Als sich Alexander Friedrich Jahn auf den Weg zu seinem Sohn machte, war er recht frohgemut. Wolterstorff hatte ihm in einem Brief geschrieben, er möge baldmöglichst in Salzwedel vorbeischauen.

»Sie werden den Jungen in die nächsthöhere Klasse stecken wollen«, hatte Dorothea Sophie beim Abschied zu ihrem Mann gesagt. »In die Quarta, wo Philipp schon ist.«

»Das glaube ich auch. Irgendwann mussten sie in Salzwedel merken, dass unser Sohn allen überlegen ist.«

So fiel er aus allen Wolken, als der Rektor nach ein paar einleitenden Floskeln zum Thema kam. »Der Grund, aus dem ich Euch, lieber Freund, nach Salzwedel gebeten habe, ist die Sorge um Friedrich Ludwig. Bitte, gebt ihn auf eine andere Schule! Er will hier nicht recht gedeihen.«

»Wie?« Vater Jahn glaubte, nicht richtig gehört zu haben.

Wolterstorff wollte den Pfarrer nicht verletzen und ihm deshalb nicht offen ins Gesicht sagen, dass man den Störenfried endlich loswerden wolle. Nur sehr verklausuliert und diplomatisch legte er dar, was ihn und das Kollegium bewegte. »Unser Schulalltag ist auf Ruhe und Ordnung ausgelegt, niemand darf abweichen vom festgelegten Pfad.
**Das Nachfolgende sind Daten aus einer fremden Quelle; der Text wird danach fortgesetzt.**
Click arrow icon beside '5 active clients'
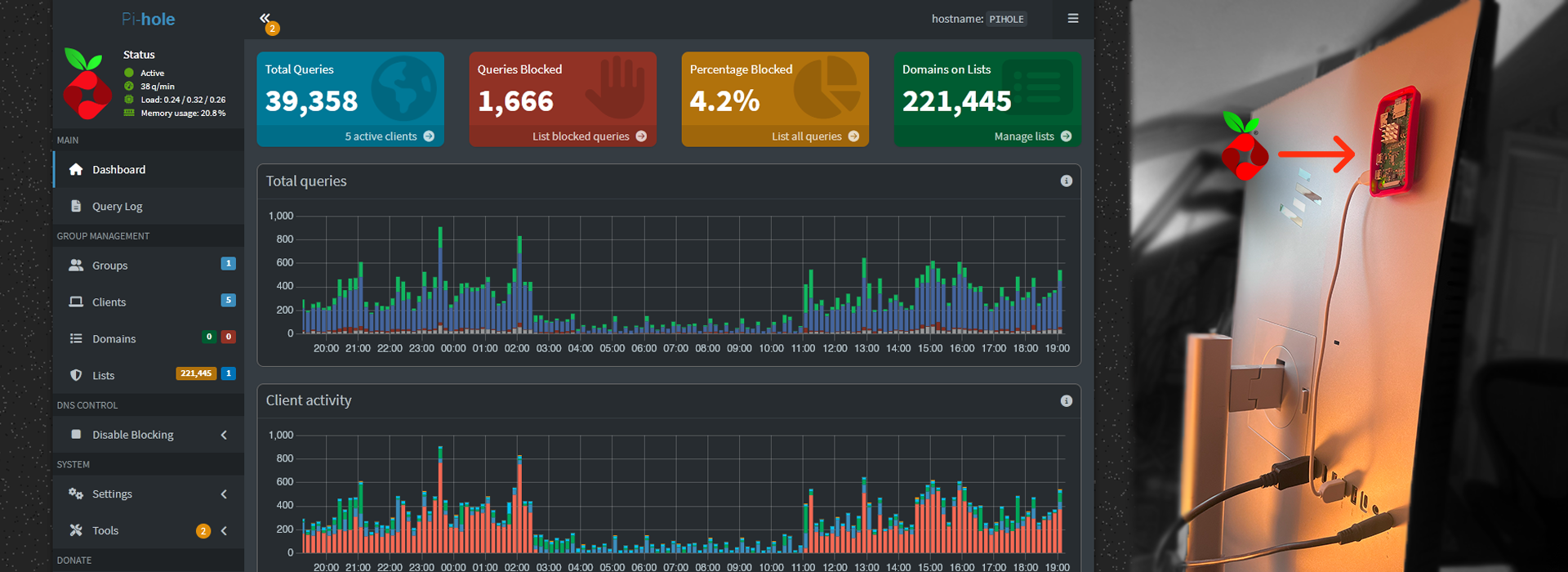coord(429,136)
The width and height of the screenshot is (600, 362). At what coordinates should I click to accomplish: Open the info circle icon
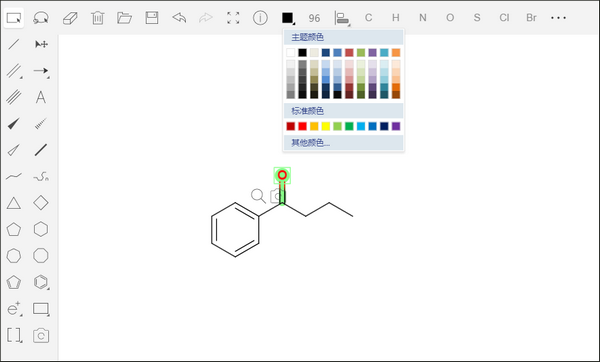[260, 18]
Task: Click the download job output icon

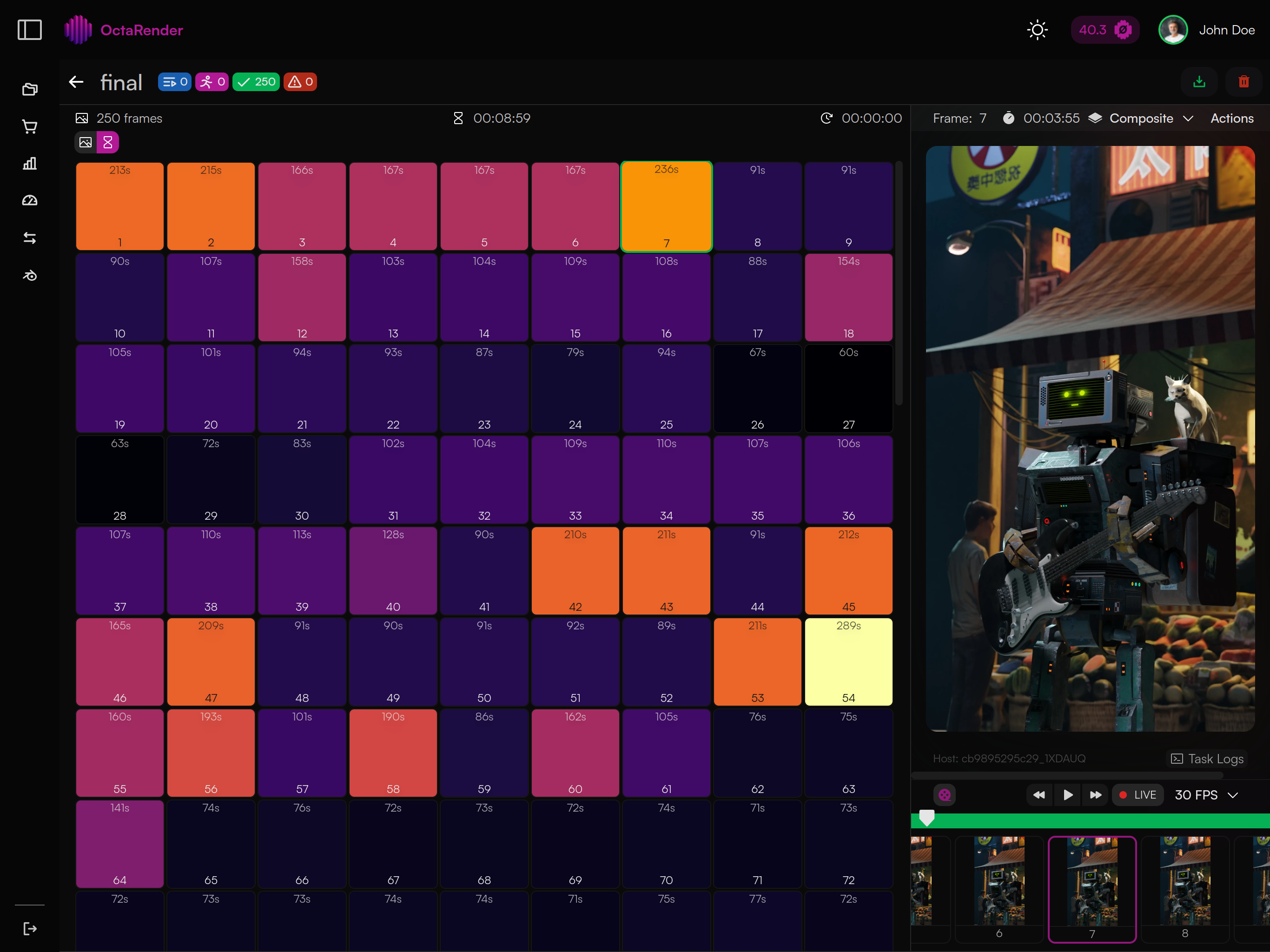Action: click(1199, 81)
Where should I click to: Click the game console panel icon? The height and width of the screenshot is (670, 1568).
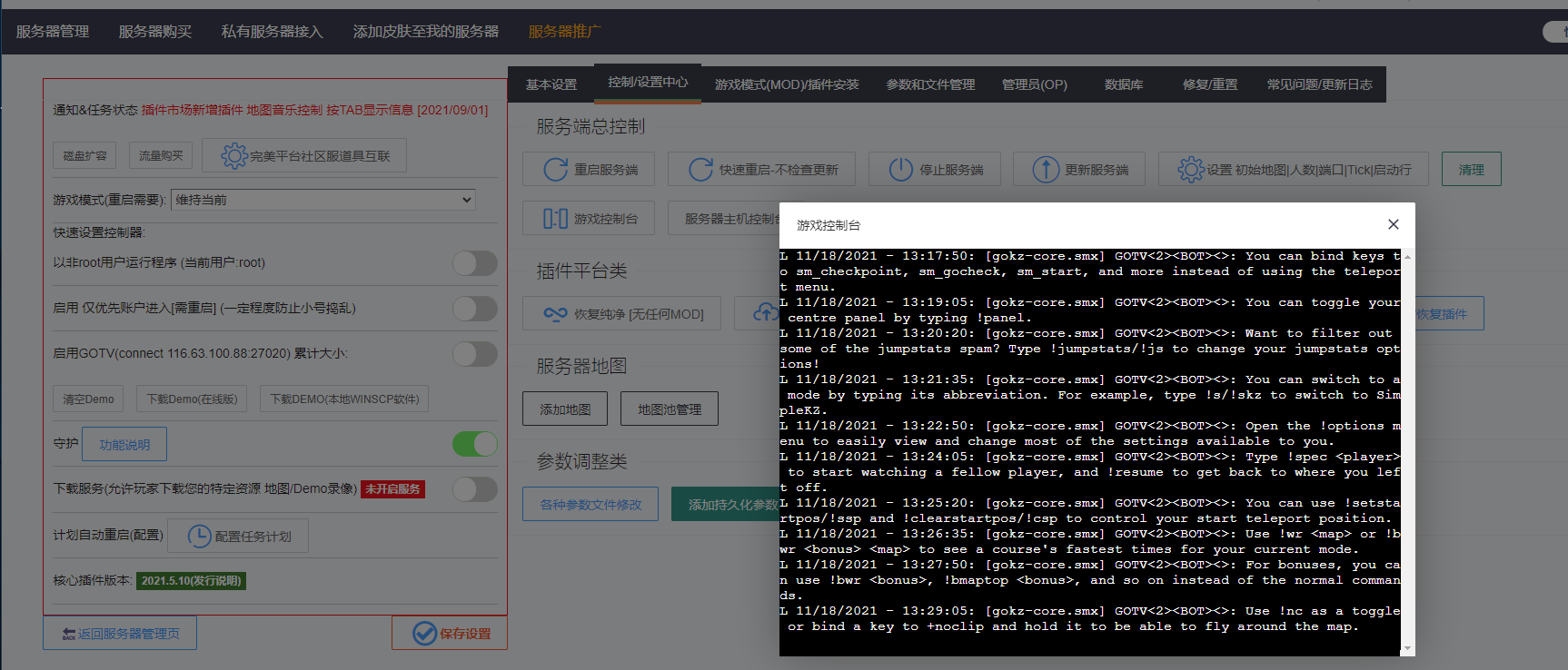coord(555,219)
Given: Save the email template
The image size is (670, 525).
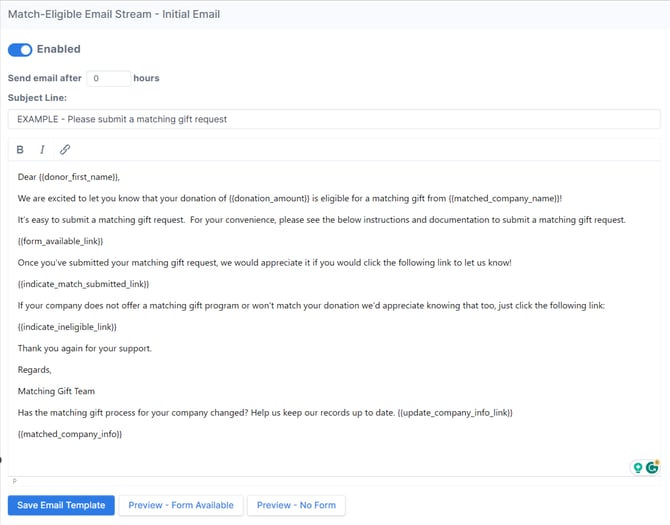Looking at the screenshot, I should click(x=61, y=505).
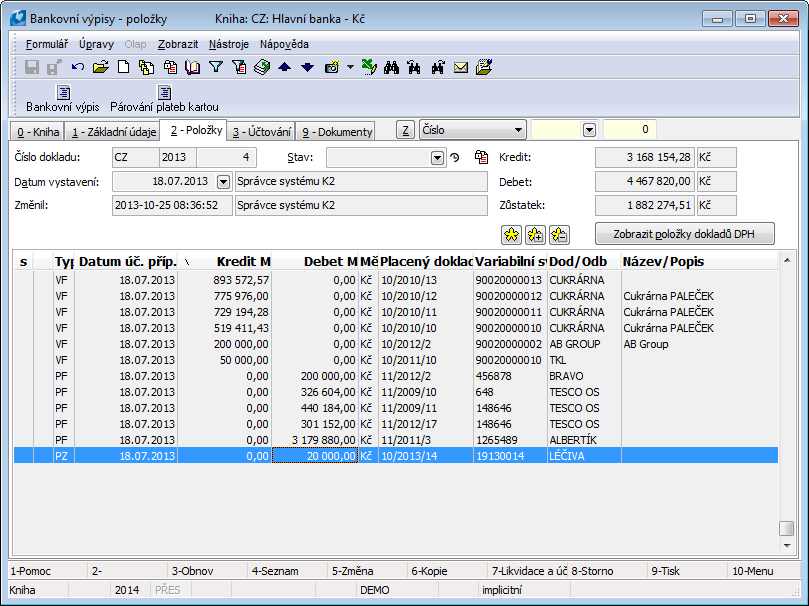Screen dimensions: 809x606
Task: Click the filter funnel toolbar icon
Action: coord(215,68)
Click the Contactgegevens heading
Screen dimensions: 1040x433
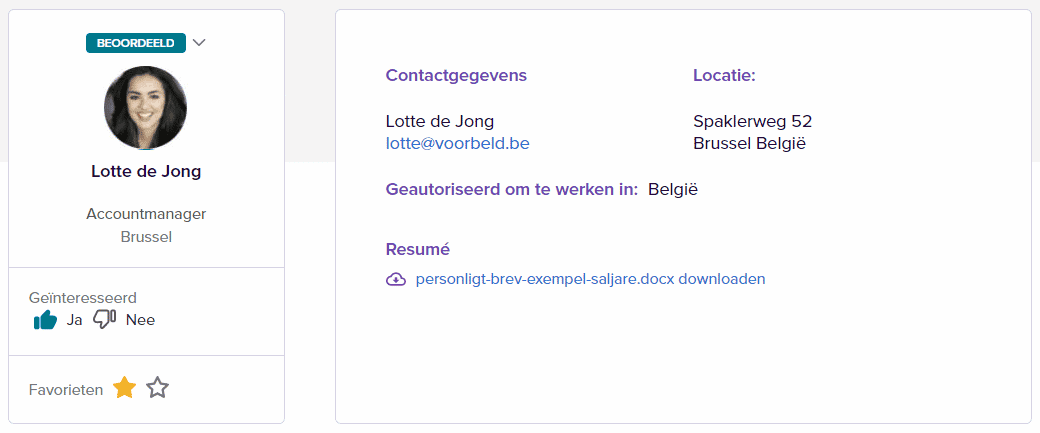(456, 75)
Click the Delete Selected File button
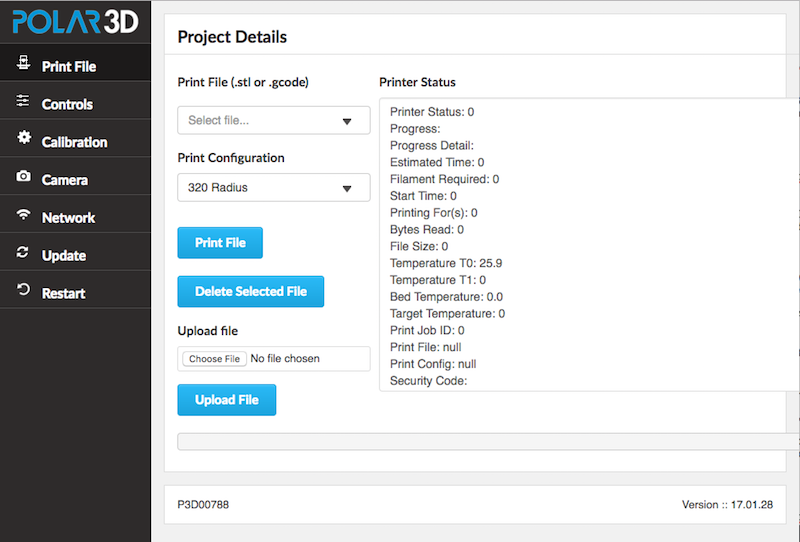This screenshot has height=542, width=800. click(x=251, y=292)
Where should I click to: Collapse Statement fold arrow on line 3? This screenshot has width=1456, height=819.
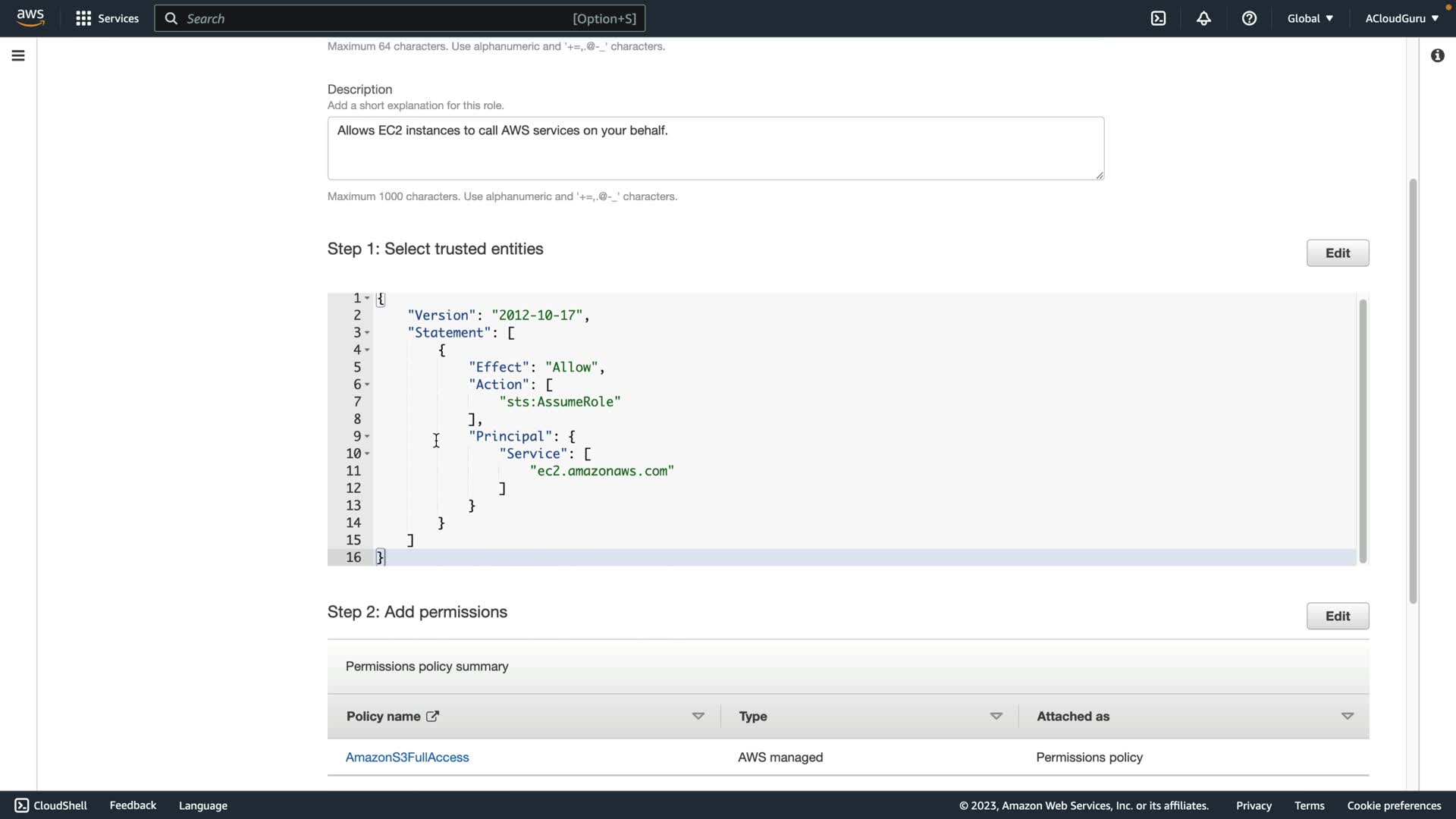click(x=367, y=333)
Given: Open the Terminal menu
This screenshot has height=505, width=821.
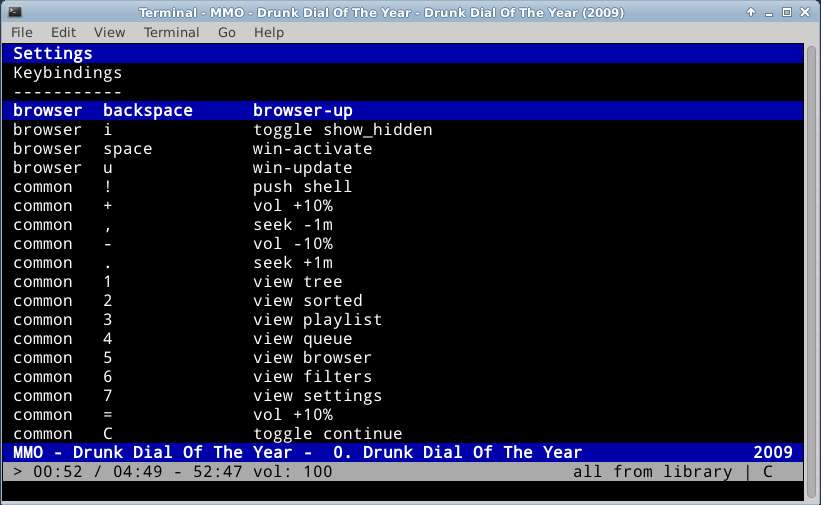Looking at the screenshot, I should pyautogui.click(x=171, y=32).
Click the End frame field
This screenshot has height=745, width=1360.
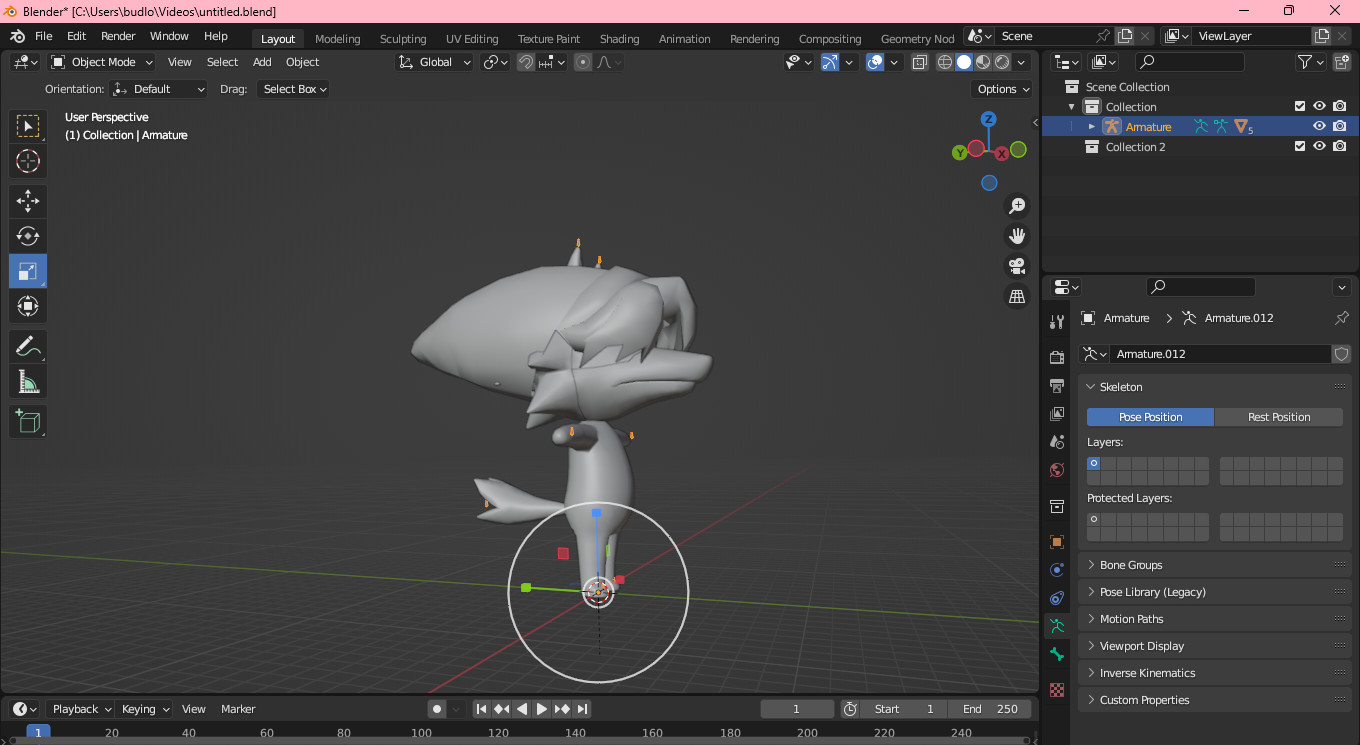(990, 709)
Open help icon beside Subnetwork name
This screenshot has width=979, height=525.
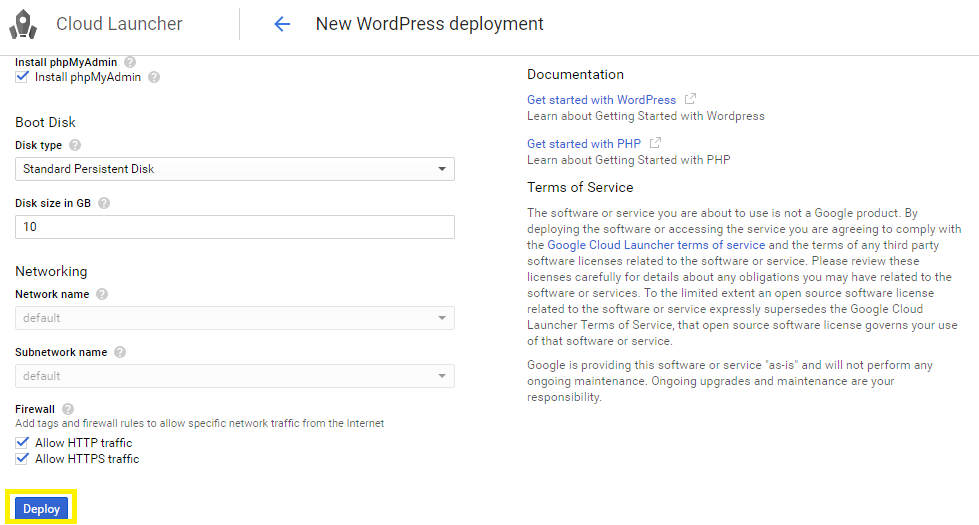pyautogui.click(x=120, y=352)
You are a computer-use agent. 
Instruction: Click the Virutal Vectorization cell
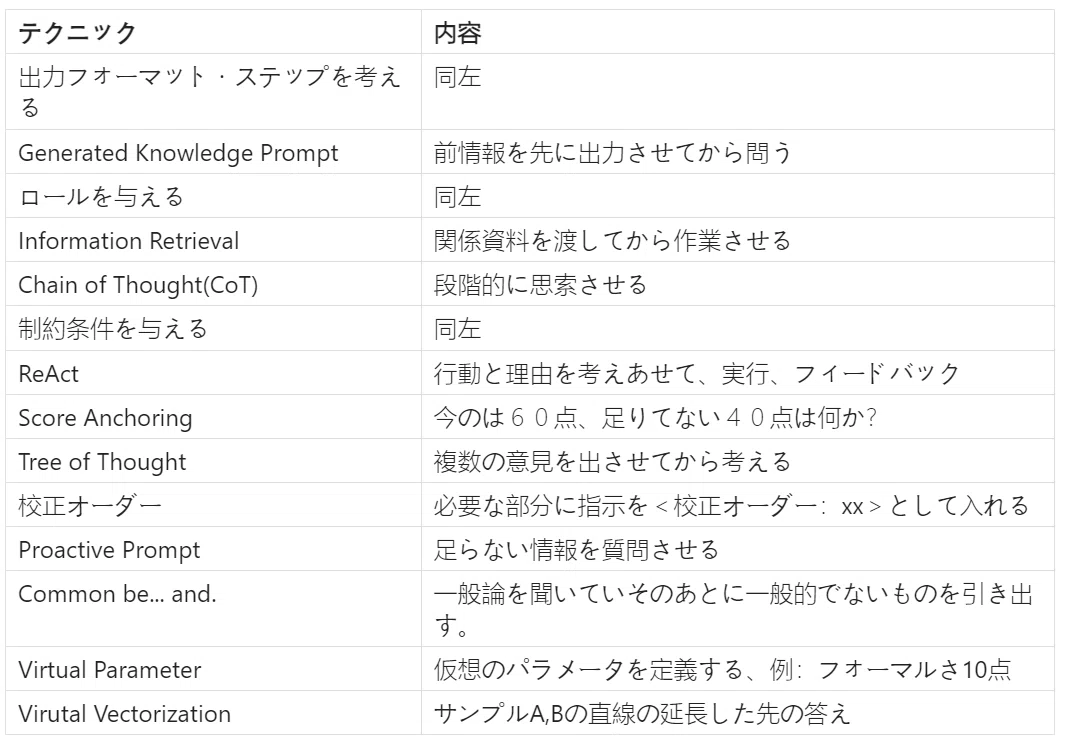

Das entspricht jedoch nicht der Natur Eures Jungen. Sein Freiheitsdrang ist nicht zu bändigen, und er hat ein so ausgeprägtes Gerechtigkeitsgefühl, dass dem niemand Genüge tun kann, so leid es uns tut.«

Alexander Friedrich Jahn konnte nun nicht mehr an sich halten. »Wozu sind Pädagogen denn da? Doch dazu, um Menschen wie meinen Sohn zu formen!«

Nun wurde Wolterstorff doch deutlicher. »Das hat hier keiner geschafft. Euer Sohn reizt alle mit seiner Schroffheit und seinem trotzigen Geist. Er ist grüblerisch und macht die Lehrer mit seiner Rechthaberei rasend. Wenn ihm etwas gegen den Strich geht, fährt er sofort auf. Oft ist er derart überspannt, dass ich ihn in den Kerker verweisen muss.«

»Soll ich Eure Worte als Consilium Abeundi verstehen?«, fragte Alexander Friedrich Jahn.